(Stored data entries)

⁂

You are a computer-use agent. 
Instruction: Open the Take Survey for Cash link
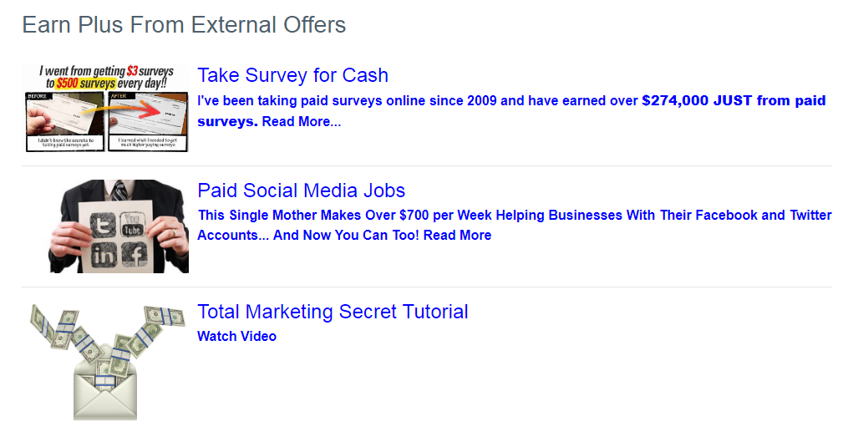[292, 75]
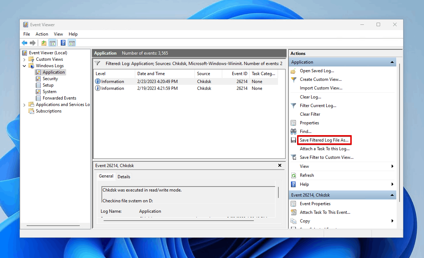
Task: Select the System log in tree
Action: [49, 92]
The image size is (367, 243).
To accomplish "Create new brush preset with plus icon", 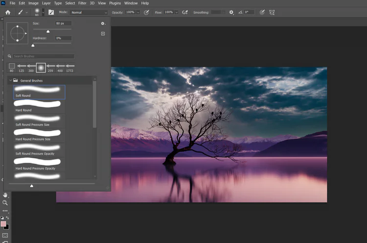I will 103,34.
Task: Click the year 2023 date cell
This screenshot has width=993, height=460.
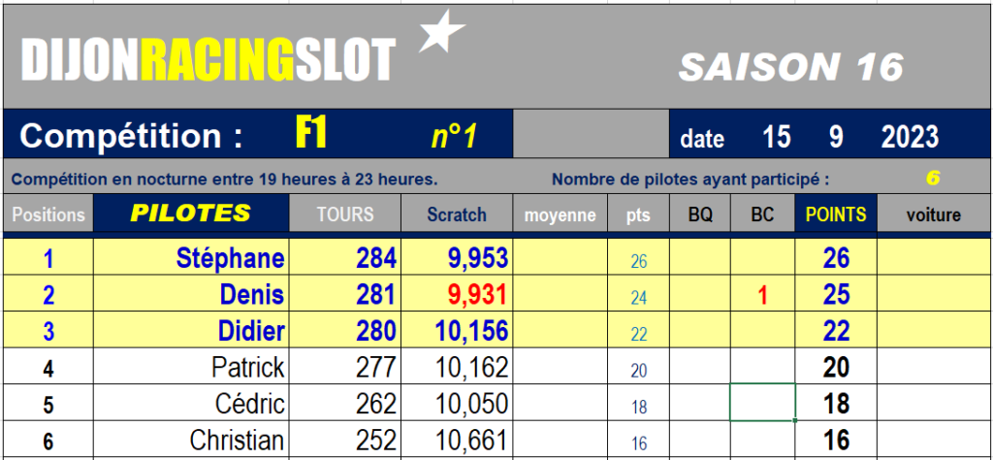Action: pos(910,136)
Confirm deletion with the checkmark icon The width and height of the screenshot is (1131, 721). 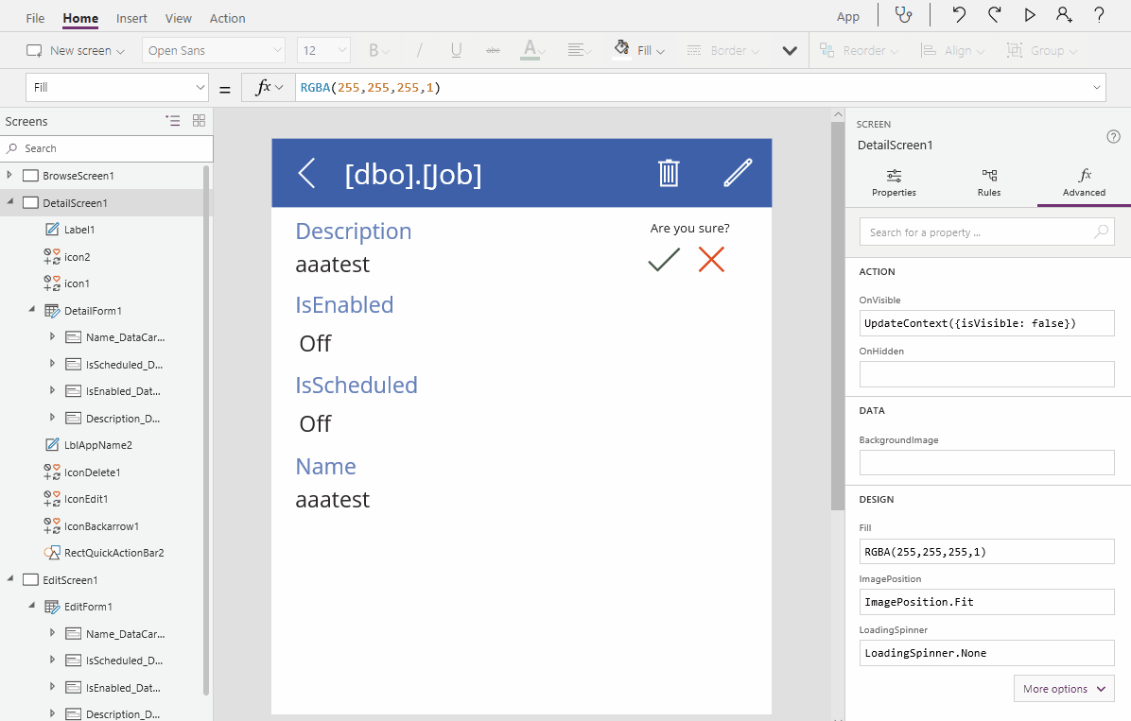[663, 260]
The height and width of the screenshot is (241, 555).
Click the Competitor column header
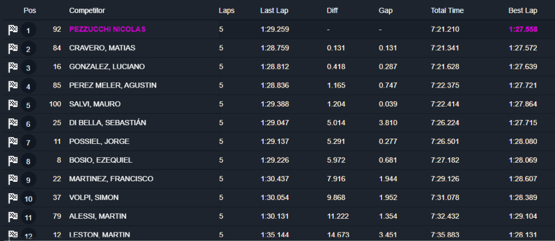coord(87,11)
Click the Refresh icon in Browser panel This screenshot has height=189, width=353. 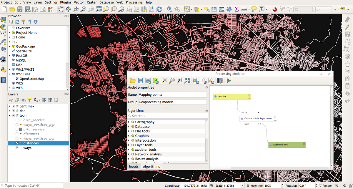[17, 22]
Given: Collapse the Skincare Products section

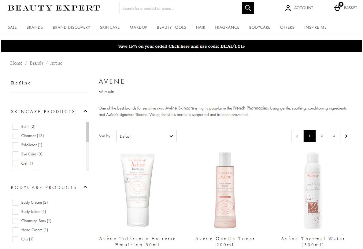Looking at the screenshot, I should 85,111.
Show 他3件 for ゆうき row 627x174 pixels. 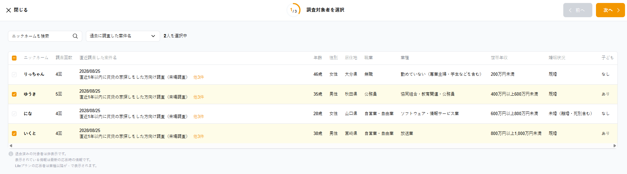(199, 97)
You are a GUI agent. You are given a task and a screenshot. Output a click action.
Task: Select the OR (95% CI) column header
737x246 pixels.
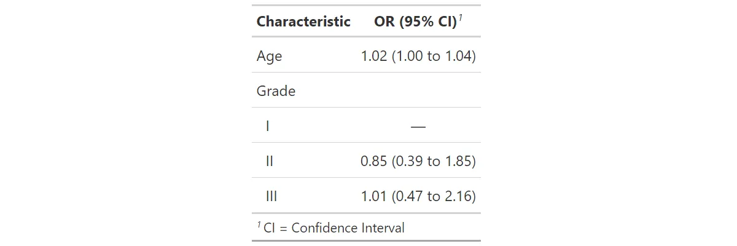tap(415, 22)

⁂

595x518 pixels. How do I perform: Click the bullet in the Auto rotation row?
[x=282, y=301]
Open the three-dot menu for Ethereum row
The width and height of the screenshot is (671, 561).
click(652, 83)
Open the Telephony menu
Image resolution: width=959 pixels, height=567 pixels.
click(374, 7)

⁂

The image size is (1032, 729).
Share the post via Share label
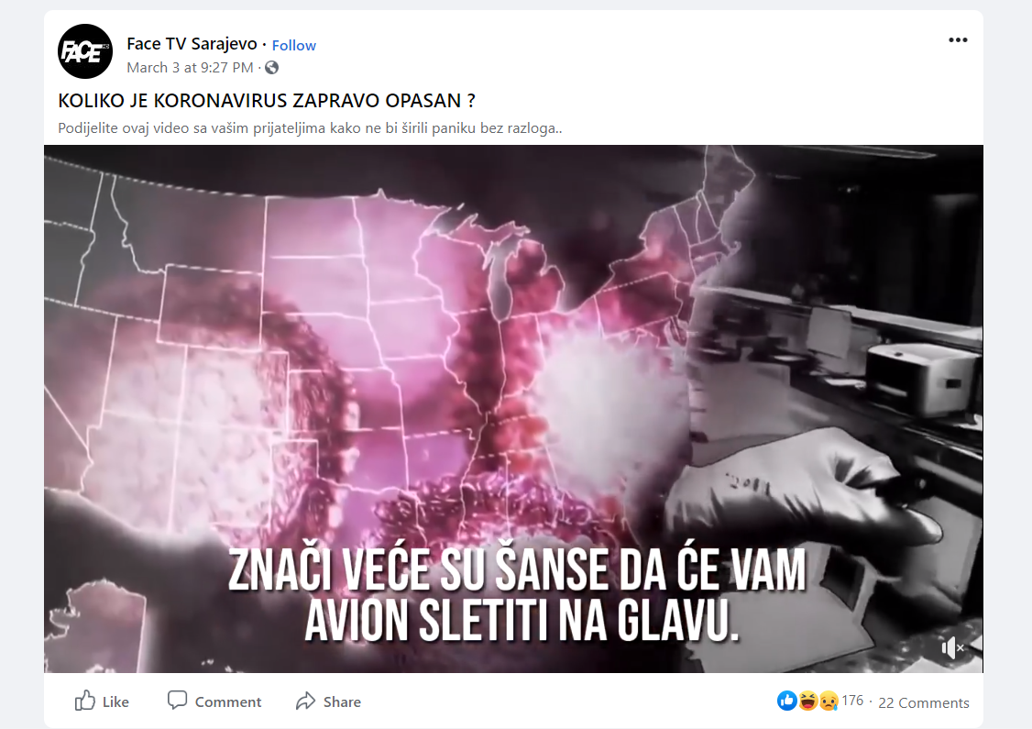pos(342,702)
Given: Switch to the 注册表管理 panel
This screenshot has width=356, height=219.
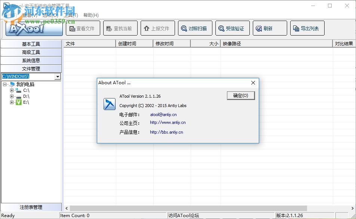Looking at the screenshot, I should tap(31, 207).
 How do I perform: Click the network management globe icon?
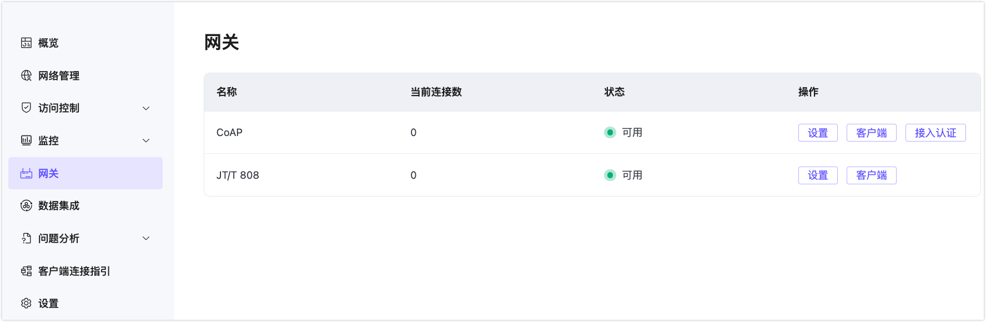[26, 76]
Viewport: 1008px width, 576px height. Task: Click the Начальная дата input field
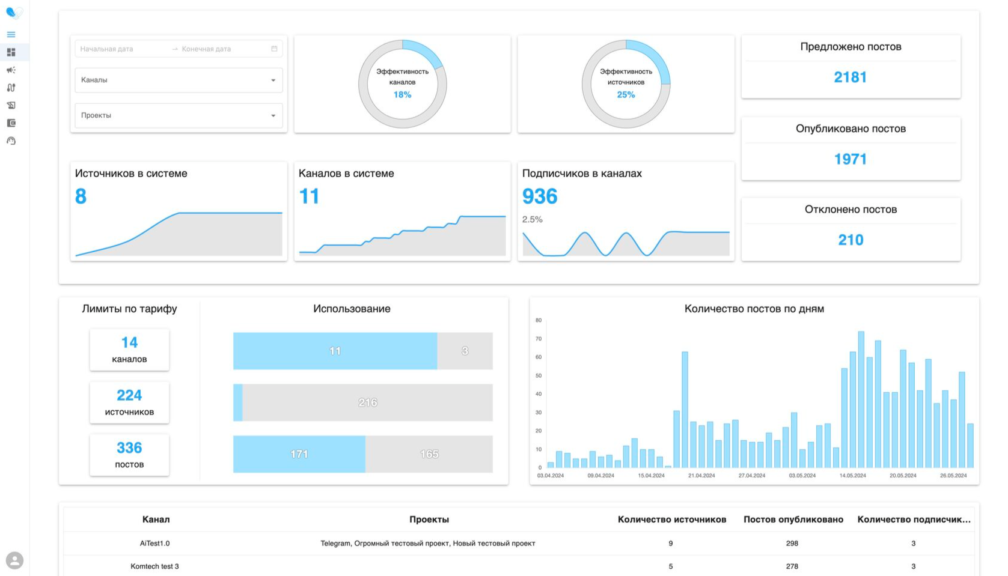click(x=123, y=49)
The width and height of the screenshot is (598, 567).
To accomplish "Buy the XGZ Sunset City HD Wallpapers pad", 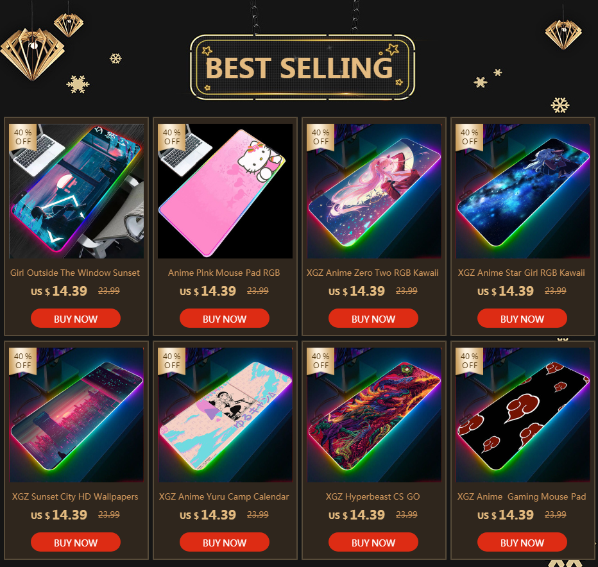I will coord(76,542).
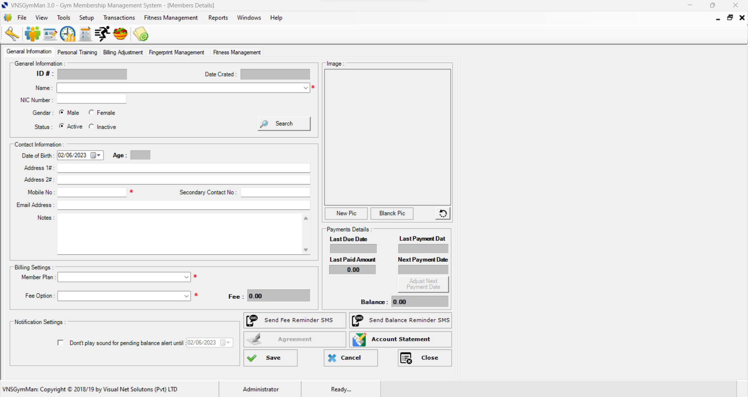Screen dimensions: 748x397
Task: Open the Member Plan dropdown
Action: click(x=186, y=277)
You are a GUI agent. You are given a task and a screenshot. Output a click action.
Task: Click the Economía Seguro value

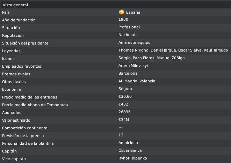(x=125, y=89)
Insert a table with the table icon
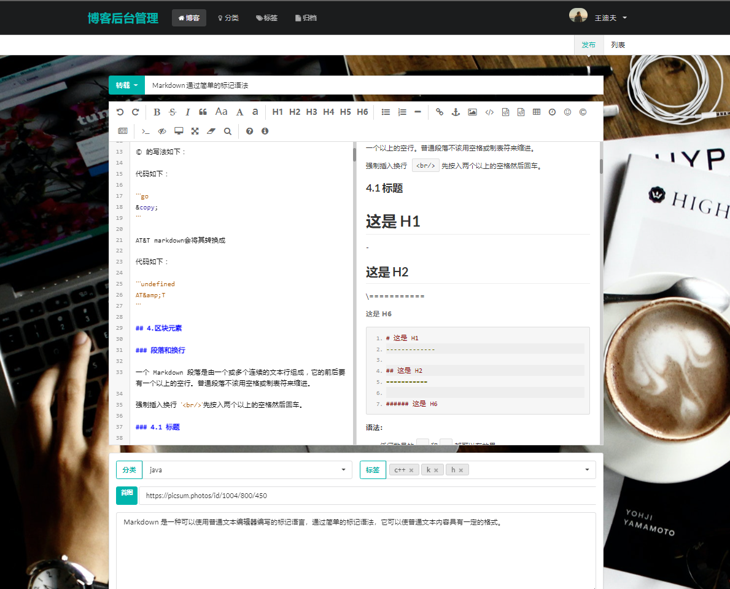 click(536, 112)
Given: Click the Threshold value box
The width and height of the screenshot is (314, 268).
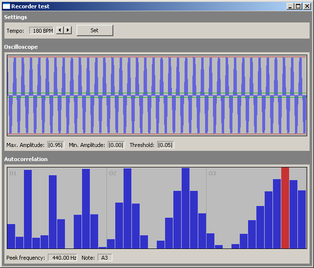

⁂

### What the task requires:
Pick from the records each line that contains the word "menu" and show it.

### Response:
Open the three-dot menu for Ethereum row
Open the Telephony menu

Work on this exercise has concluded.